-- Stored data follows --

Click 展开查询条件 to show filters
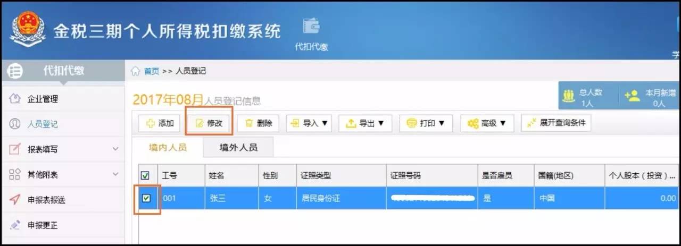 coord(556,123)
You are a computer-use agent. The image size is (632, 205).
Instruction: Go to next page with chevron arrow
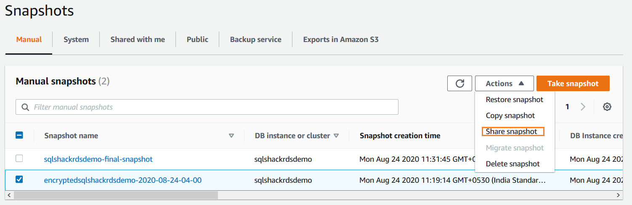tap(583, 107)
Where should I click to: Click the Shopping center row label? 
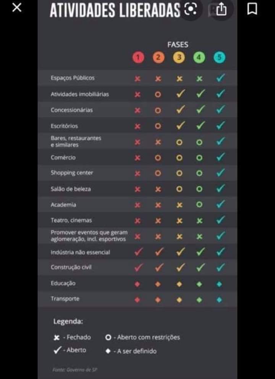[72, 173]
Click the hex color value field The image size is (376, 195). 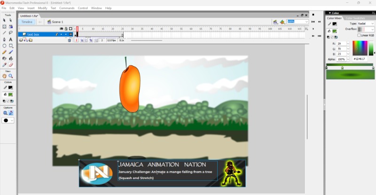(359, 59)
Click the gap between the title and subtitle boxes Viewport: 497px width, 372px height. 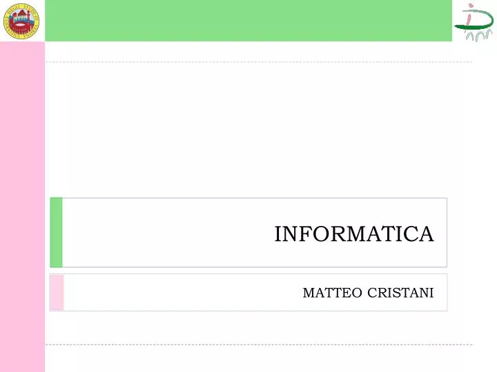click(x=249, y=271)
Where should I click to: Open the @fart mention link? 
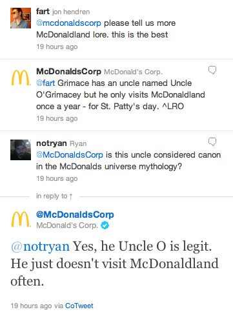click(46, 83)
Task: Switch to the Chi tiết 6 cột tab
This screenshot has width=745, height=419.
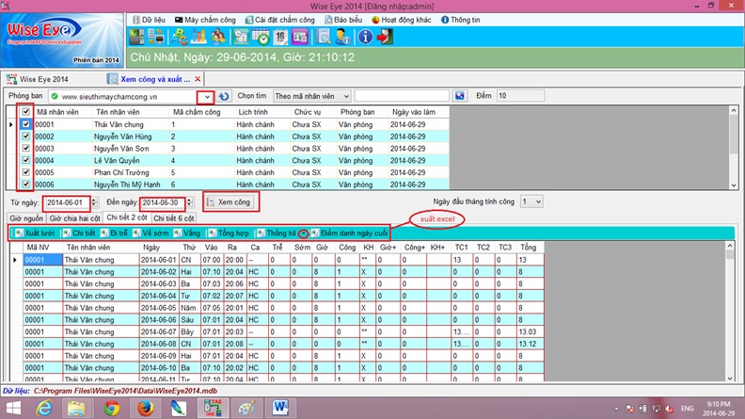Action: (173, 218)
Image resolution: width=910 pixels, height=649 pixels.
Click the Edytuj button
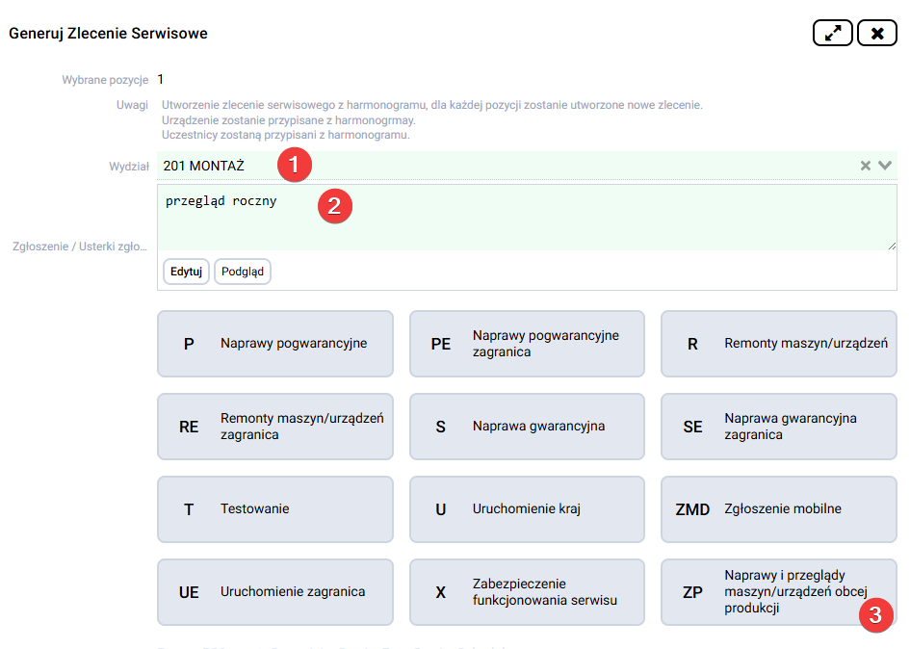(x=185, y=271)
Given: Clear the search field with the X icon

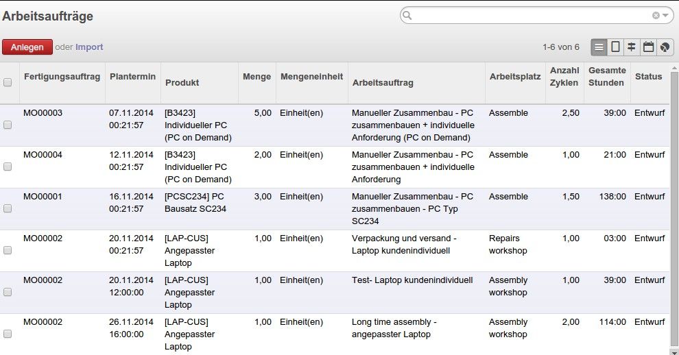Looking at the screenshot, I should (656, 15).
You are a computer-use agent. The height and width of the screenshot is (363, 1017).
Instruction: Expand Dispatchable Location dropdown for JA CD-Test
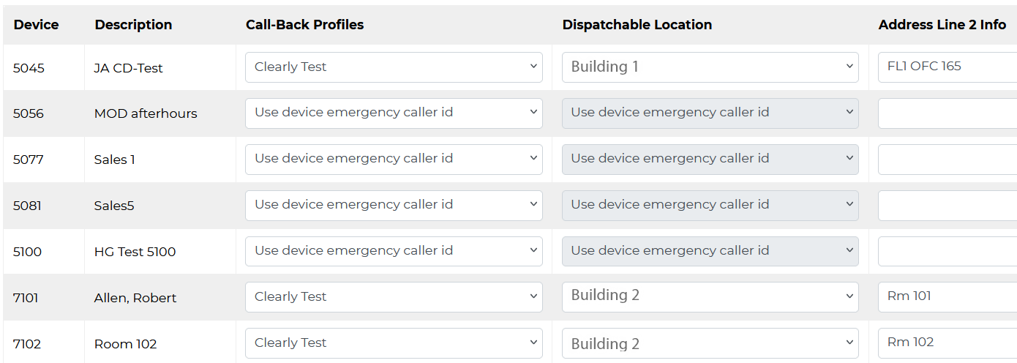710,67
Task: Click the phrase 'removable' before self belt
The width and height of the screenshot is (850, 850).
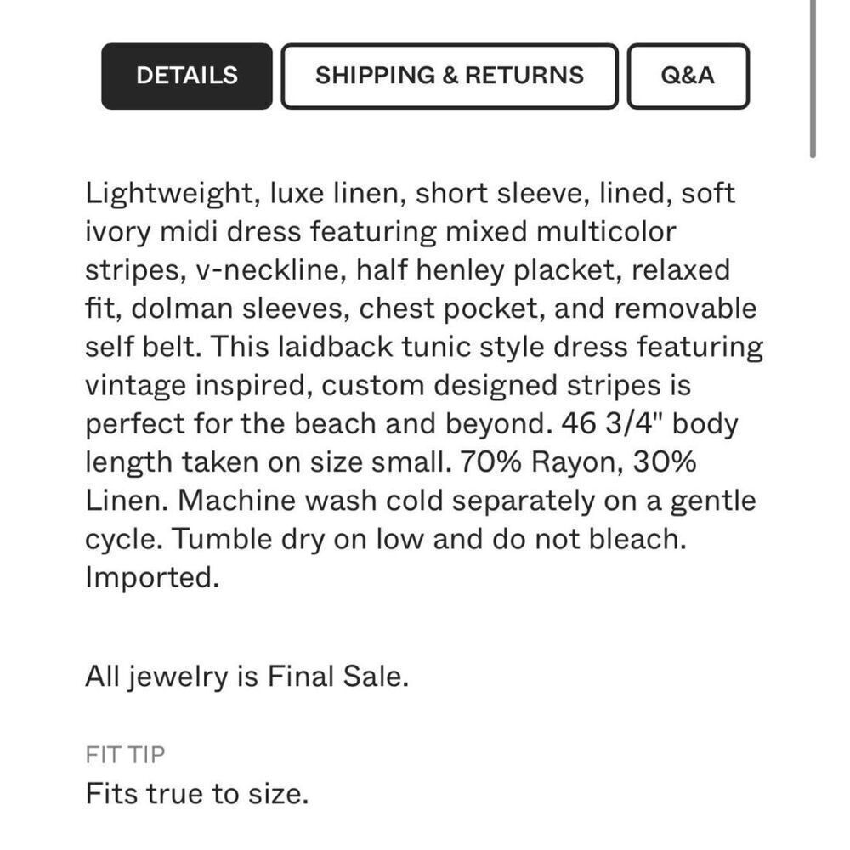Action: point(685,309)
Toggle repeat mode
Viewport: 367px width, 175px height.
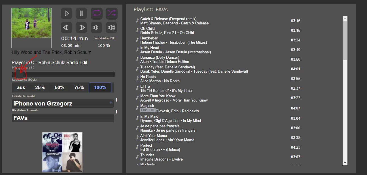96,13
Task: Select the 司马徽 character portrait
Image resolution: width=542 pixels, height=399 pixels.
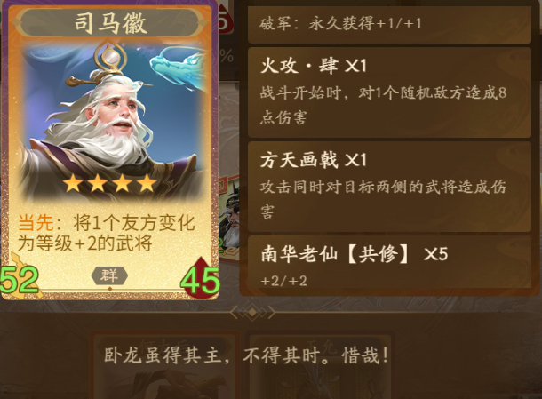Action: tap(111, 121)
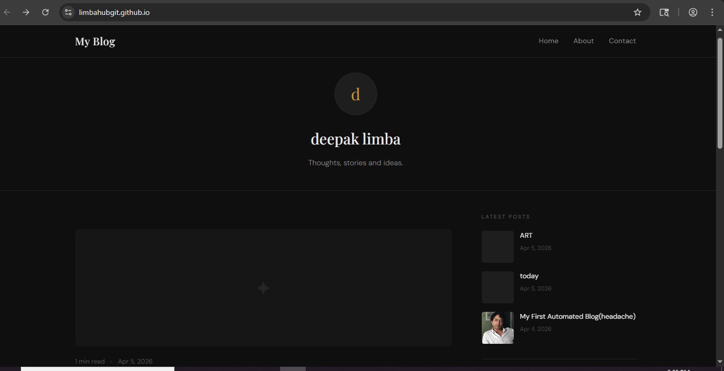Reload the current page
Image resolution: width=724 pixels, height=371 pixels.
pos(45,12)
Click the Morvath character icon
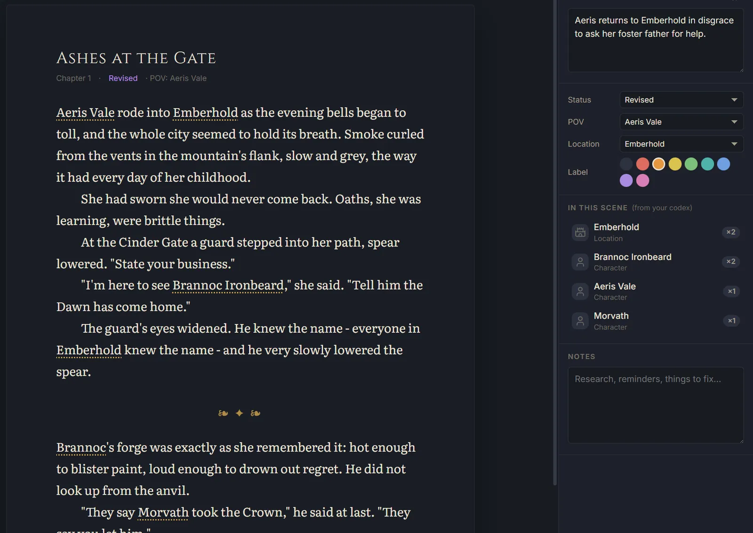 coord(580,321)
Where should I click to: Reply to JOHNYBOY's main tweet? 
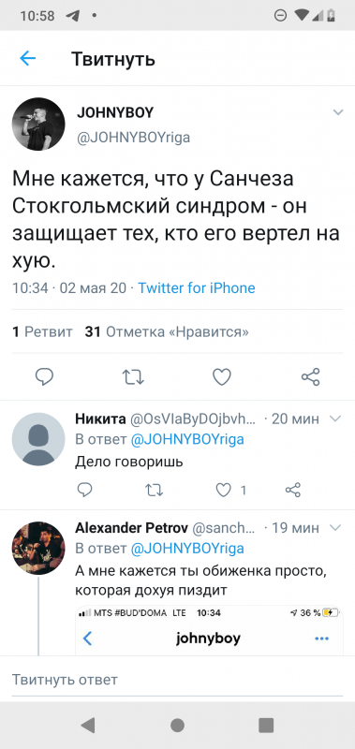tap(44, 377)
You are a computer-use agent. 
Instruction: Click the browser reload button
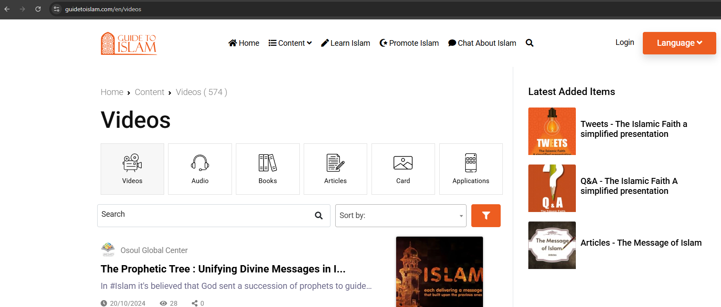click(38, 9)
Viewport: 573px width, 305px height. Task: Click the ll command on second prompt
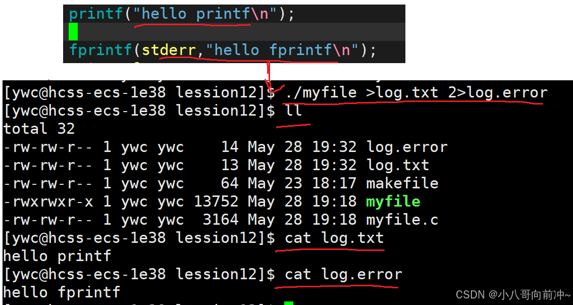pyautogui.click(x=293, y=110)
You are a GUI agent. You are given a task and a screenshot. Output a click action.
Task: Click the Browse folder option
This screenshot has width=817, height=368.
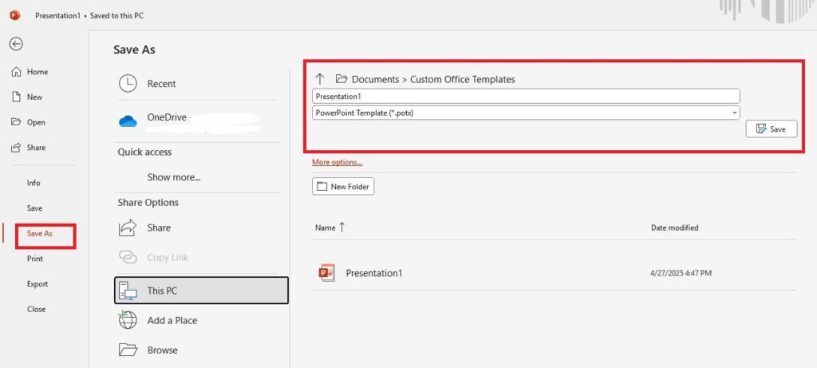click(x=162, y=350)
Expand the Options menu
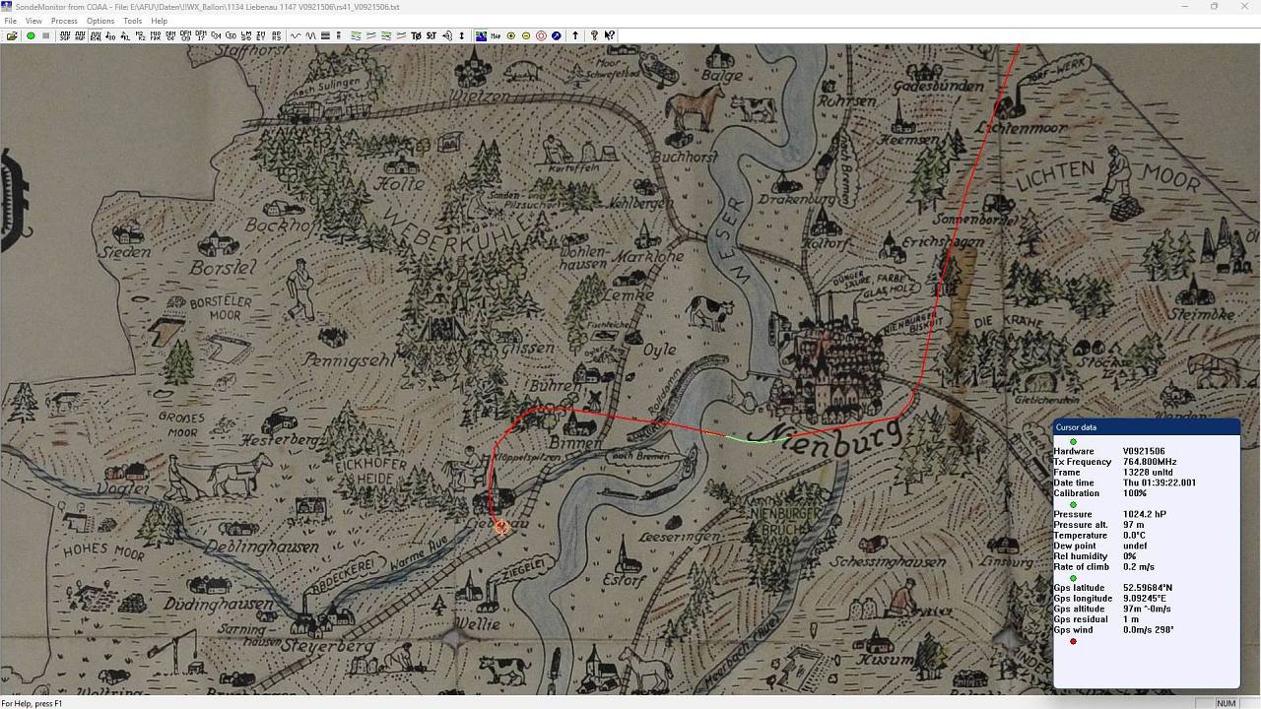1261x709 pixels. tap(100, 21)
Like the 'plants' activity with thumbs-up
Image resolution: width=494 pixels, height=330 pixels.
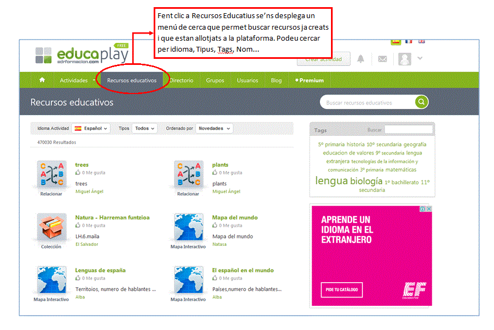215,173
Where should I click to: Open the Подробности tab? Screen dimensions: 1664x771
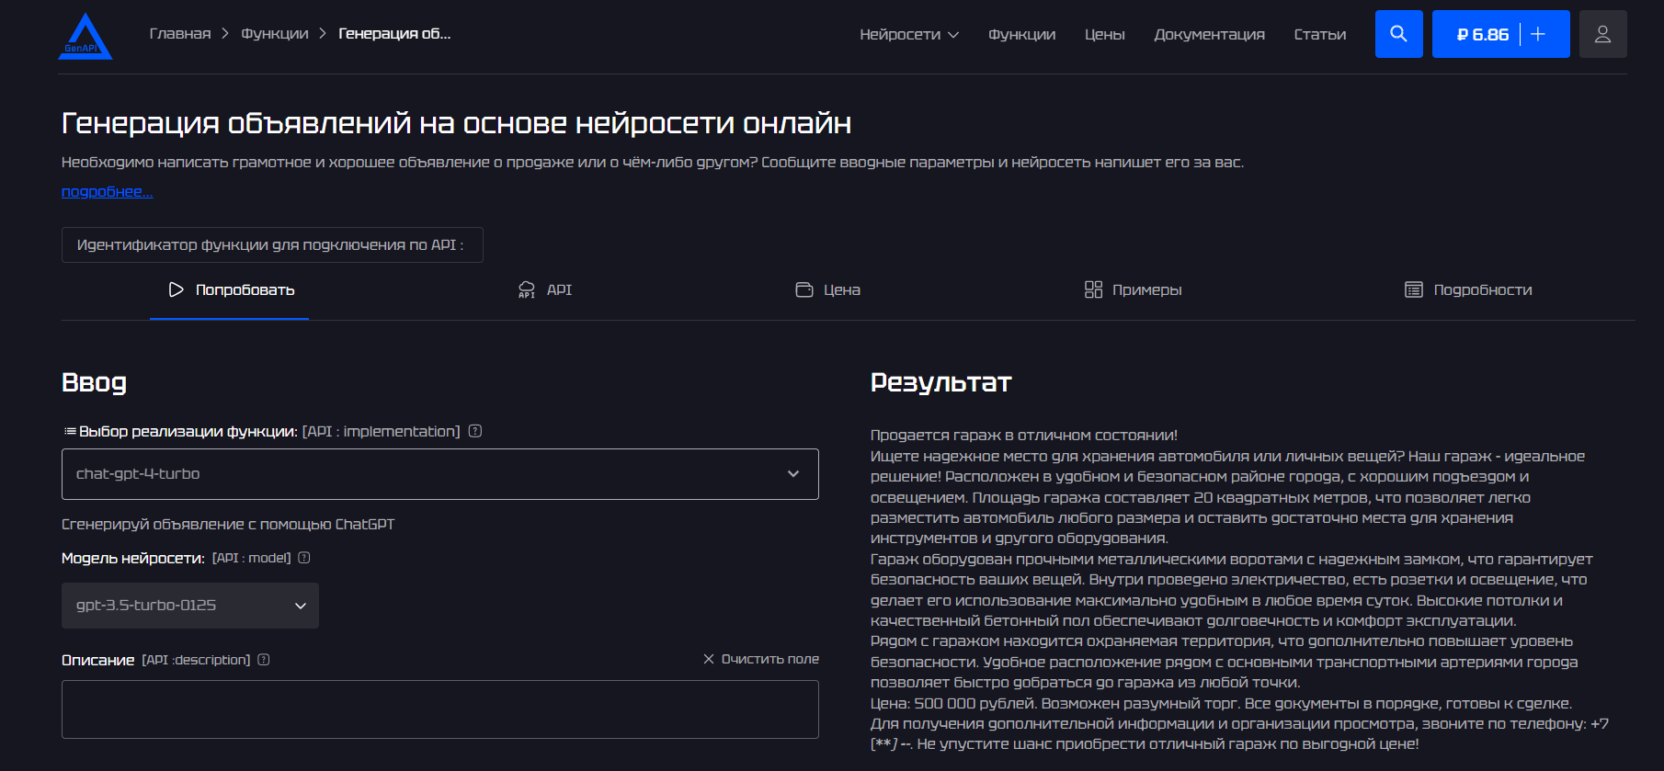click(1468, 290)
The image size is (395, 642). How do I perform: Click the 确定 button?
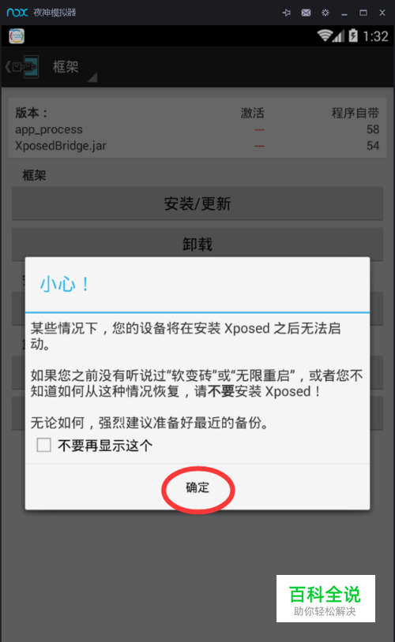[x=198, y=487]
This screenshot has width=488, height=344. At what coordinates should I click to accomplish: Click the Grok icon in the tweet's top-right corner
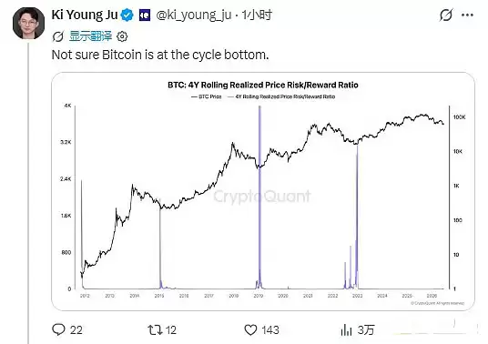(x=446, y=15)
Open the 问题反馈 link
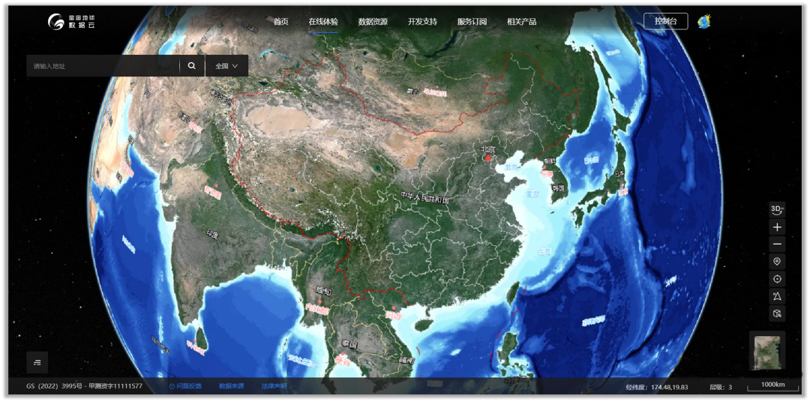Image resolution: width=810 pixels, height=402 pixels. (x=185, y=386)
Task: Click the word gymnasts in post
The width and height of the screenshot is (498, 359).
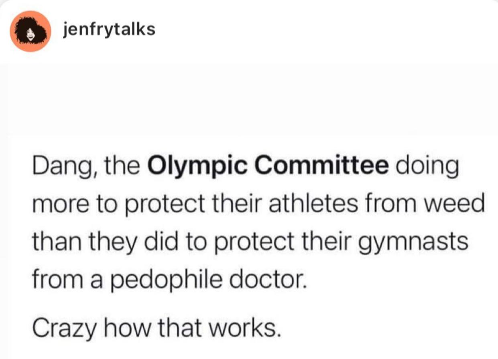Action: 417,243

-- Stored data concluded --

Each line above with the string "computer" in it should be located and copied.

--- Exercise response ---
You are a computer-use agent. The image size is (632, 205).
You are a computer-use agent. The height and width of the screenshot is (363, 1017).
You are a computer-use agent. 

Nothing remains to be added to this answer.